SGI, the technical computing solutions provider, has introduced SGI NAS, an enterprise-class open storage solution that delivers flexibility to IT managers who continue to cope with the challenges of inexorable data growth. As a fully integrated solution for the SGI Modular InfiniteStorage product family, SGI NAS provides organisations with a full-featured platform that can start small and yet scale according to business demands to multiple petabytes of unified storage with a minimum of datacentre real estate.
SGI NAS includes full VM integration, even in mixed vendor environments, and can be expanded to extremely large deployments with multi-node local and remote clusters. With support for multiple NAS and SAN protocols, standard features such as inline de-duplication and native compression, unlimited snapshots and cloning, unlimited file size, and high-availability support, SGI NAS is an efficient addition to the SGI InfiniteStorage ecosystem.
At the core of SGI NAS is a standards-based open storage architecture that blends the modular flexibility of SGI hardware with powerful NexentaStor software to provide a best-of-breed unified storage solution. This approach enables straight-forward integration into legacy storage environments, and ensures that customer data is not trapped within expensive siloed arrays. The scalability and density of the system enables IT managers to invest in a cost-optimised system.
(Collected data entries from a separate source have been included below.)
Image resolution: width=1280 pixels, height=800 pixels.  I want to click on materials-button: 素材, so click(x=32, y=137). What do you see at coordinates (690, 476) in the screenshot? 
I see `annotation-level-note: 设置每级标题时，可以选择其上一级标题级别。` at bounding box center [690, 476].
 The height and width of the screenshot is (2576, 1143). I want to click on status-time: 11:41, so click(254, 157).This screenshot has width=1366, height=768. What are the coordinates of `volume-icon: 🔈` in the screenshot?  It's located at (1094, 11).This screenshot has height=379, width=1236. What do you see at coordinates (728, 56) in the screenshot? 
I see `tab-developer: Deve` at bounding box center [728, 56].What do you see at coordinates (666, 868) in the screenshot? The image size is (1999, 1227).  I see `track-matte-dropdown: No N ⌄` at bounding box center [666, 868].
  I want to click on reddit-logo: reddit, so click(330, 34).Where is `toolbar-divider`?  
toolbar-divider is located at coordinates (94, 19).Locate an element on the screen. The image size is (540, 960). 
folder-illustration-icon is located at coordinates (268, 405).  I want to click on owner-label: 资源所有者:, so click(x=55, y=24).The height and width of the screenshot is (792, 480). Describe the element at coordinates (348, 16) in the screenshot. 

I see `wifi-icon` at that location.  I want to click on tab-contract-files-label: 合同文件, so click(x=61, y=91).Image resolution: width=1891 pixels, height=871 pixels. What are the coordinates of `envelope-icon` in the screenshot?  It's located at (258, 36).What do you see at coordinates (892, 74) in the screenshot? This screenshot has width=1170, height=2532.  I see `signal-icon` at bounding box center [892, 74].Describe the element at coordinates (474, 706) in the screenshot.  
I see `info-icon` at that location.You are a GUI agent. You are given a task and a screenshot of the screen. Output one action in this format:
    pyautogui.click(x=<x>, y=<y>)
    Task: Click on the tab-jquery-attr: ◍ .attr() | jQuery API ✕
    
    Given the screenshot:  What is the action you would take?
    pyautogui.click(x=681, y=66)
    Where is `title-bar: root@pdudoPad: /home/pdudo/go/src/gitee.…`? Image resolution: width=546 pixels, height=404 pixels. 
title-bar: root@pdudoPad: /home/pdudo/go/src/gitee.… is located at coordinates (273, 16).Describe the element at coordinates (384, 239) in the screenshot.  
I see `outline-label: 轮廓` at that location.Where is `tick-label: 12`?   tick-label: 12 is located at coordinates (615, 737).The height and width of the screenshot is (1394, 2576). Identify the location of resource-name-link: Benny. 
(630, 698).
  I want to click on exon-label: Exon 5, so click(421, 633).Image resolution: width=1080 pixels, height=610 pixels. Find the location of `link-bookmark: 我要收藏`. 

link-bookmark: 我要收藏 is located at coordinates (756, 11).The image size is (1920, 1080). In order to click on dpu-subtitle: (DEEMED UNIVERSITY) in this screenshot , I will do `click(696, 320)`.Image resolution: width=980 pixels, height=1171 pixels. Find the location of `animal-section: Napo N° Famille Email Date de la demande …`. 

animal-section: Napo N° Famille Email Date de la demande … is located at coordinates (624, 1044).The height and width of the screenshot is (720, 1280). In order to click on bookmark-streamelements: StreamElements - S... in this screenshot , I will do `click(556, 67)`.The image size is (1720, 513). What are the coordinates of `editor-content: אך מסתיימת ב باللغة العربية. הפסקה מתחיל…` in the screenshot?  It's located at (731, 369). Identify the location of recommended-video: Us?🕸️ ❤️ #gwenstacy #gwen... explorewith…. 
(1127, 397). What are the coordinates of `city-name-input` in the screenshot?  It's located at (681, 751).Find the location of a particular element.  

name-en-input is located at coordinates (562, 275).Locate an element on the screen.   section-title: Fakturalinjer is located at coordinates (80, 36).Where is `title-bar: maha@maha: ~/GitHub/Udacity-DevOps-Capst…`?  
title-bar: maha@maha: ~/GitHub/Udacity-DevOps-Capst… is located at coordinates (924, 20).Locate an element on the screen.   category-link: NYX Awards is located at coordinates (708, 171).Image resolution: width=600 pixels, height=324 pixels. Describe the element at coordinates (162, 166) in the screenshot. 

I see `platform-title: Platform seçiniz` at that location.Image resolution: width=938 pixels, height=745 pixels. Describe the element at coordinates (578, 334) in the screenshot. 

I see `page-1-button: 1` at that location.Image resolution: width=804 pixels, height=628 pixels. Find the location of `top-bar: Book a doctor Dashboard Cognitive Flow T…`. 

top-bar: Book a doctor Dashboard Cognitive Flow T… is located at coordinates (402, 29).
“Customers continually ask for flexible solutions that don’t tie them into one type of storage architecture as they look for ways to better manage continued data expansion across their infrastructures,” said Tony Carrozza, Executive Vice President, Field Operations, SGI. “SGI NAS addresses this by ensuring that they can effectively deal with data today, and ensure it will be available anytime and anywhere as their data demands continue to scale,” he added.
Data integrity is at the heart of the SGI NAS solution, with constant monitoring to proactively identify and prevent silent data corruption. Additional features such as support for real-time failover between active/active clusters in different geographies as well as both synchronous and asynchronous multi-site replication capabilities ensure data is available where and when it is needed.